Why I’ve always hated the term “At a Crossroads”

**NOTE: I ORIGINALLY WROTE THIS IN MARCH 2016. IT'S TAKEN ME A YEAR TO PUBLISH IT.**
-NJH, APRIL 2017


When I was a kid growing up, my family didn’t own a television. But once a year we would make the epic drive from Halfway, OR, to Toppenish, WA, where we’d stay with family friends, go to the State Fair up in Yakima, and, most significantly, wake up at the crack of dawn to watch all the Saturday morning cartoons we could stomach. So while I have no idea what people are talking about when they mention past (or current—I’ve never owned a TV) shows, I at least have a basic cultural reference point when it comes to, say, Wile E. Coyote and Roadrunner.

One iconic image has been replaying itself over and over in my head of late: that combined suspension of disbelief, and gravity, where Wiley has run off the edge of a cliff but not yet accepted the fact of his fall.

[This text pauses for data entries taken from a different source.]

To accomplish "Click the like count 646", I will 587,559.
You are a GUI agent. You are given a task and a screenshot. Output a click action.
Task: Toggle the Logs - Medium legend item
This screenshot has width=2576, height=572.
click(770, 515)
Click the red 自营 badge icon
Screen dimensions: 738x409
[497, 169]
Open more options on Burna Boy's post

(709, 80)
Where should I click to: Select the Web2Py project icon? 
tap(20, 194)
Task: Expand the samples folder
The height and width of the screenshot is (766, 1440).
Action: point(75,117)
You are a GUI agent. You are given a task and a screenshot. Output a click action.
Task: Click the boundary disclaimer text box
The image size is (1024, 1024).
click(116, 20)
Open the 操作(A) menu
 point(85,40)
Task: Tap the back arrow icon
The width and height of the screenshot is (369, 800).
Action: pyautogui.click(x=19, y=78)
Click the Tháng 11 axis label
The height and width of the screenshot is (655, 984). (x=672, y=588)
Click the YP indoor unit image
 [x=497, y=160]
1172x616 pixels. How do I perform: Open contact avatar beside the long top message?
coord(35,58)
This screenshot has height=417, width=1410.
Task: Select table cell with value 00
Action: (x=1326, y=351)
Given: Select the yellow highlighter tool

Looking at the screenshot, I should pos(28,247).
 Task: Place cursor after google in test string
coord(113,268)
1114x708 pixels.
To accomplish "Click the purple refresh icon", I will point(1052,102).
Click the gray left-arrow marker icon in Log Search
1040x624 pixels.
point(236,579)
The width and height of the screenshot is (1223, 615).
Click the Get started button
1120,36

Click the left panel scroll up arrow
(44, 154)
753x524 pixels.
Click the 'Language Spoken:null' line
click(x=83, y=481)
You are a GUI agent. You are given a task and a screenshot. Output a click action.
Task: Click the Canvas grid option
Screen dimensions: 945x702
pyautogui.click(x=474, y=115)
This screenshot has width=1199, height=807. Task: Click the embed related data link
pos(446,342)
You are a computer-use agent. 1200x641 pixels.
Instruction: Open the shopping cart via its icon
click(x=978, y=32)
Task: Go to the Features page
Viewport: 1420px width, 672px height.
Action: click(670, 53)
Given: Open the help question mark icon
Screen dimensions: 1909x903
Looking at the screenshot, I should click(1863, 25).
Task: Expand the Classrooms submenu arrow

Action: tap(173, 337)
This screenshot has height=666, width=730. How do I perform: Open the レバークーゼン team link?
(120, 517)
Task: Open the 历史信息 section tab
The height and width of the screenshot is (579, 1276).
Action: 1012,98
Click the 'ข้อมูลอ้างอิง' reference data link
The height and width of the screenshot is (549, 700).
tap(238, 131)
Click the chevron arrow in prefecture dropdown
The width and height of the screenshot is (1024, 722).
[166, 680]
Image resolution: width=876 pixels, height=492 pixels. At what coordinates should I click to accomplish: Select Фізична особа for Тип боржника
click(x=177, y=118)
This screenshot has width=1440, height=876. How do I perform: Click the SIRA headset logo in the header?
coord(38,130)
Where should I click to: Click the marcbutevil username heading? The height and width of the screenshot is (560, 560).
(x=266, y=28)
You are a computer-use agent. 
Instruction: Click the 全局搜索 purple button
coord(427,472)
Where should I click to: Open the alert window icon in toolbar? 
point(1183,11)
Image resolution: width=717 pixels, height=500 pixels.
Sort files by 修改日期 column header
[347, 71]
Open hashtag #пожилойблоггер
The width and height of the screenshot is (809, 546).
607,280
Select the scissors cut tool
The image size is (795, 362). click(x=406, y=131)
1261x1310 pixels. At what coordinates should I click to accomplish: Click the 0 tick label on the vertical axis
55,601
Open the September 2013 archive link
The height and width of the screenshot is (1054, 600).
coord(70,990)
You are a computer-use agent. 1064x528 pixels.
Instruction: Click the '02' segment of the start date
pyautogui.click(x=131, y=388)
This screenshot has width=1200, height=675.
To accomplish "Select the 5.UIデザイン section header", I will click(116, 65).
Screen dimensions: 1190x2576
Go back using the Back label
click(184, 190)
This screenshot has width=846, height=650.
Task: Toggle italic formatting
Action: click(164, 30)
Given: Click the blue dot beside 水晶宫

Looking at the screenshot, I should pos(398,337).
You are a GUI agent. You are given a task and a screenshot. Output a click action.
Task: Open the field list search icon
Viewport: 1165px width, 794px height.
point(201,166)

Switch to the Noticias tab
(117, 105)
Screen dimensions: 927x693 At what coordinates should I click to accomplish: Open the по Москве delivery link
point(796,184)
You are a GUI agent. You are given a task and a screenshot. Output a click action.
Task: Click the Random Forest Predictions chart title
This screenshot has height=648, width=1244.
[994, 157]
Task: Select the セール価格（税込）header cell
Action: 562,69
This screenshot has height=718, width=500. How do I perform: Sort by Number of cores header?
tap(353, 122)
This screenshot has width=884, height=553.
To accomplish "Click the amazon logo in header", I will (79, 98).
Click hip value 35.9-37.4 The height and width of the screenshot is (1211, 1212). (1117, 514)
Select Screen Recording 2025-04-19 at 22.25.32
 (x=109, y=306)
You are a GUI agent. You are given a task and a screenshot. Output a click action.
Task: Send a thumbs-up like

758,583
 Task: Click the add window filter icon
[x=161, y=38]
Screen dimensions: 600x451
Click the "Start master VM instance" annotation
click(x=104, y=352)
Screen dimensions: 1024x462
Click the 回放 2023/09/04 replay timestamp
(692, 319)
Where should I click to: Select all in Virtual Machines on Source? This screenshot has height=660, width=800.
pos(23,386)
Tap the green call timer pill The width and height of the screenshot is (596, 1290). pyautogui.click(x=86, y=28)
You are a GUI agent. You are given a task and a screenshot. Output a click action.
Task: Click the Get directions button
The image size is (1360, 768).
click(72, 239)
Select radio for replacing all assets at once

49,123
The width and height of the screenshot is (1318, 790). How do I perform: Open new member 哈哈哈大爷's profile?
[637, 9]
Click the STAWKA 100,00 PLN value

“Hate” is a strong word (see “Cars”, 8/31/13). So I’ll just say I’ve always found the term “at a crossroads” woefully inadequate to describe situations such as less than half of Earth’s current species surviving into the 22nd century, where we humans are driving this cataclysm. The reversal needed to give our planet better odds is just not captured by the image of a bucolic
footpath on which stands a culturally neutral forest critter—a squirrel comes to mind—calming choosing between the left and right arrows hand-painted on a quaint wooden sign. The action needed is not a leisurely choice between two paths both rooted on solid ground. The action needed is an emergency pair of (solar-powered, of course) rocket thrusters to be turned on full throttle in reverse, in hopes of crashing backwards into the side of the cliff rather than continuing to plummet into thin air.

I’ve long favored (and recently employed) the image of Wile E. Coyote to describe humanity’s race through the next 50-100 years. I never imagined that such a picture would describe the state of my own future as a husband and a father.

As a spouse and a dad right now I’m in that very thin air. I’m trying to activate my emergency rocket boosters and catch the edge of the cliff instead of plummeting to the rocks far below.

Right now I’m writing this blog on a scrap of paper. I’m sitting in my parked car listening to a marimba CD for the 11th time straight through. In the back seat my 3-year-old son is finally starting to stir, having slept the last 30 minutes here in the parking lot of our hotel near Stanley Park. The hour before that he passed out and slept for a fossil-fuel-consuming driving tour of Vancouver, BC, that eventually, and thankfully, included 30 minutes parked in a quiet residential neighborhood on the north side of the Lion’s Gate Bridge. Prior to that, the epic, screaming, kicking meltdown in the Japanese restaurant, and before that, last night’s head-turning, child-protective-services-call-eliciting (had anyone had a conscience), absolute meltdown in Stanley Park itself. A couple days before that, my own loud, cursing meltdown on a public street in Victoria. My frustration had been in part at having waited half an hour in the cold for a bus that came only minutes after we’d abandoned the bus stop. It was part at being back in a walking orthotic boot as another chapter in a saga of chronic foot injuries. And it was in no small part at the dawning recognition that I am not being the parent nor the person I aspire to be.

It’s been quite the Canadian vacation.

On our ferry ride up from Port Angeles, we found ourselves engaged in a warm exchange with two men. Amusingly, I mistook them for father and son. The “son”, it turned out, was working to put up signs advising motorists of the planetary health effects of our fuel emissions, akin to how cigarette packages carry a human health warning label. The “dad”—they were, in fact, travelling together—was working at similar if less-direct action at Victoria’s Environmental Law Center.

He had written a book, he told us, that at one time was a Canadian best-seller, “Becoming the Kind Father.”

The universe works in funny ways. Sometimes clues are subtle and other times (as when, for example, one chooses to ignore the subtle ones) they are more direct. Here we were, journeying through Victoria on our way to Vancouver to see Naomi Klein speak on climate change and capitalism, and we run into a man offering a possible path to better parenthood. At the time I thought, “that sounds kind of interesting.” Now, several collapses of serenity later, I am feeling more and more that I, like Wile E. Coyote, am not at a crossroads. I’m about to crash and burn.